Nu u voor de maatregel heeft gespecificeerd waarop ze betrekking heeft, kunt u de nieuwe situatie gaan opgegeven. De invoervelden zijn afhankelijk van het type maatregel. In de berekening van de variant worden deze invoervelden gebruikt in plaats van die van de huidige situatie (zoals opgegeven in stap 2, 3 of 4). Vul altijd alle invoervelden goed in.
|
Indien u bijvoorbeeld alleen de gebruiksuren voor een sector wilt aanpassen, krijgt u ook de invoervelden voor de gebruiksdagen en –weken per jaar. Alle waarden uit de huidige situatie worden automatisch overgenomen. U past alleen de gebruiksuren aan en laat de overige velden ongewijzigd.
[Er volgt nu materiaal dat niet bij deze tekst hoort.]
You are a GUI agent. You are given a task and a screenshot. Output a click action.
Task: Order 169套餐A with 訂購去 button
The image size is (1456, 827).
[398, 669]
Wijzigt u niet alleen gebruiksuren, maar bijvoorbeeld ook de binnentemperaturen, dan wordt dit ook in de berekening meegenomen. |
Voorbeeld:
U wilt een steen/spouw/steen muur isoleren, deze is reeds in stap 3
(constructies) gedefinieerd. Deze constructie wordt in de huidige situatie
gebruik in de geometrie van één of meerdere sectoren.
Definieer in stap 3
(constructies) de nieuwe constructie: steen/isolatie/steen. Deze gebruikt u niet
in de huidige situatie (stap 4b). U selecteert bij een maatregel voor de nieuwe
situatie (stap 7b) dan deze geïsoleerde muur. In de berekening van de variant
worden dan alle ongeïsoleerde muren van de huidige situatie vervangen door de
geïsoleerde muur. Op deze manier kunt u eenvoudig de consequenties van
muurisolatie inzichtelijk maken.
Wilt u bepaalde muren wel isoleren en
bepaalde muren niet, dan zult u hier bij het definiëren van de constructies
(stap 3) en bij de geometrie (stap 4b) rekening mee moeten
houden.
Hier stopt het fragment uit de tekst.